The political winds seem to be blowing from one side of the Capitol to the other. For two years, attention has focused on the House of Representatives, where Speaker Newt Gingrich's Republican majority first confronted and then cooperated with the Clinton administration. Now, sensitive political noses are twitching as the balance of power suddenly seems to be shifting toward the

Some politicians are following. Eight members of the House - four Republicans and four Democrats - are moving to the other side of the Capitol, where the GOP majority already has a strong cadre of House alumni, starting with Majority Leader Trent Lott of Mississippi, who was Gingrich's mentor in the House before being elected to the Senate.

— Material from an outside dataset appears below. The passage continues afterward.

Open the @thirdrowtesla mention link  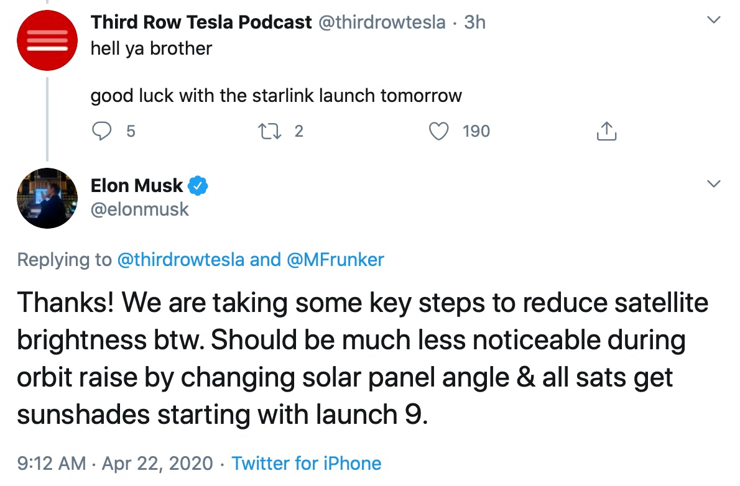pyautogui.click(x=180, y=260)
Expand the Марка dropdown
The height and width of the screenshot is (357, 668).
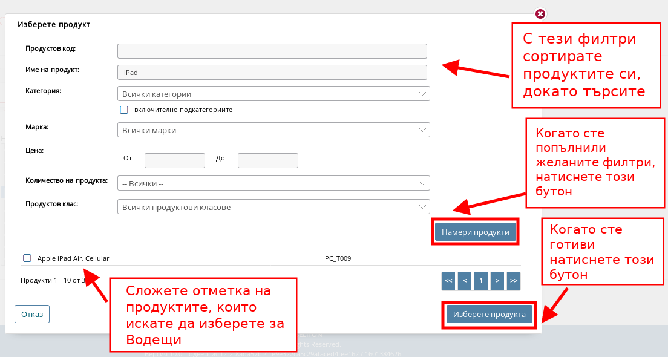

"You've got more of a dynamic with these House members going over there," says Marty Dannenfelser, director of government relations for the Family Research Council, a bastion of social conservatism. Republicans Tim Hutchinson of Arkansas, Colorado's Wayne Allard, Kansas, Sam Brown-back and Pat Roberts will be joining Pennsylvania's Rick Santorum, who made the jump from House to Senate two years ago. "This should produce a more energetic crew [in the Senate]; they're used to a more proactive mode in the House," says Dannenfelser.

But just how energetic is Dannenfelser talking? Is it enough to cause uneasiness at the White House? "I don't think the Senate being more conservative necessarily means that it won't be more cooperative with the White House," Hutchinson tells Insight. "I don't think those are mutually exclusive." At the same time, Hutchinson, a former Baptist minister, owner of a Christian radio station and the first Republican senator from Arkansas since the Reconstruction era, says the Senate is "demonstrably more conservative."

And if incoming Republicans are more conservative, they also seem to be moving faster than the average junior senator. Sources on Capitol Hill say rule changes scheduled to go into effect next year may make it easier for junior senators to obtain subcommittee chairmanships. GOP members of the "class of '94" such as Santorum and Missouri's John Ashcroft almost certainly will chair subcommittees, but it also is possible that some incoming senators, including Hutchinson and Brownback, will be awarded such cherished posts.

So in January the new Senate will be slightly less familiar, slightly more Republican, slightly more conservative and slightly more ideological. Slightly more expensive, too, with a new record for party spending on Senate races. The National Republican Senatorial Committee spent a reported $54 million to keep control of the Senate, while their Democratic counterparts poured about $24 million into their races.

The four former GOP congressmen will be joined in the Senate by former House Democrats Bob Torricelli of New Jersey, Rhode Islands Jack Reed, Illinois, Richard Durbin and South Dakota's Tim Johnson. Substantial political experience also is the norm for other incoming senators; for all the voter dissatisfaction, 1996 was not a year for political outsiders. Georgia Democrat Max Cleland, a triple-amputee veteran of the Vietnam war, served as director of the Veterans Administration during the presidency of his fellow Georgian, Jimmy Carter. Mary Landrieu, the Democrat who edged past conservative Republican Woody Jenkins to win Louisiana's Senate seat, bears a name prominent in Louisiana politics - her father was mayor of New Orleans. Wyoming's Mike Enzi, a bespectacled accountant who linked Democrat Kathy Karpan with the policies of Interior Secretary Bruce Babbitt, is a 10-year veteran of the Wyoming Legislature. In Alabama, Attorney General Jeff Sessions of the GOP is replacing Democrat Howell Hellin. Oregon Republican Gordon Smith has been president of the state Senate and came within 1 percentage point of holding Bob Packwood's seat early this year.

Perhaps the closest thing to an "outsider" victory came in Nebraska, where millionaire investment banker Chuck Hagel came from behind to defeat popular Democratic Gov. Ben Nelson to replace retiring Sen. James Exon. Hagel, a decorated Vietnam veteran and former Reagan administration official, had trailed Nelson by well over 20 points but closed the gap by Election Day.

Of the eight incoming Republicans, only one - Susan Collins of Maine - probably would draw a raised eyebrow from conservative activists. A supporter of abortion rights and gun control, Collins narrowly defeated former Gov. Joseph Brennan to win the seat of retiring GOP Sen. William Cohen. While Cohen had won plaudits from conservatives for his defense and intelligence views, overall, he was regarded as a moderate with a lifetime 48 percent rating from the American Conservative Union. The other seven new Republicans all actively were supported by conservative elements with in their state parties. And Washington conservatives are rubbing their hands with delight.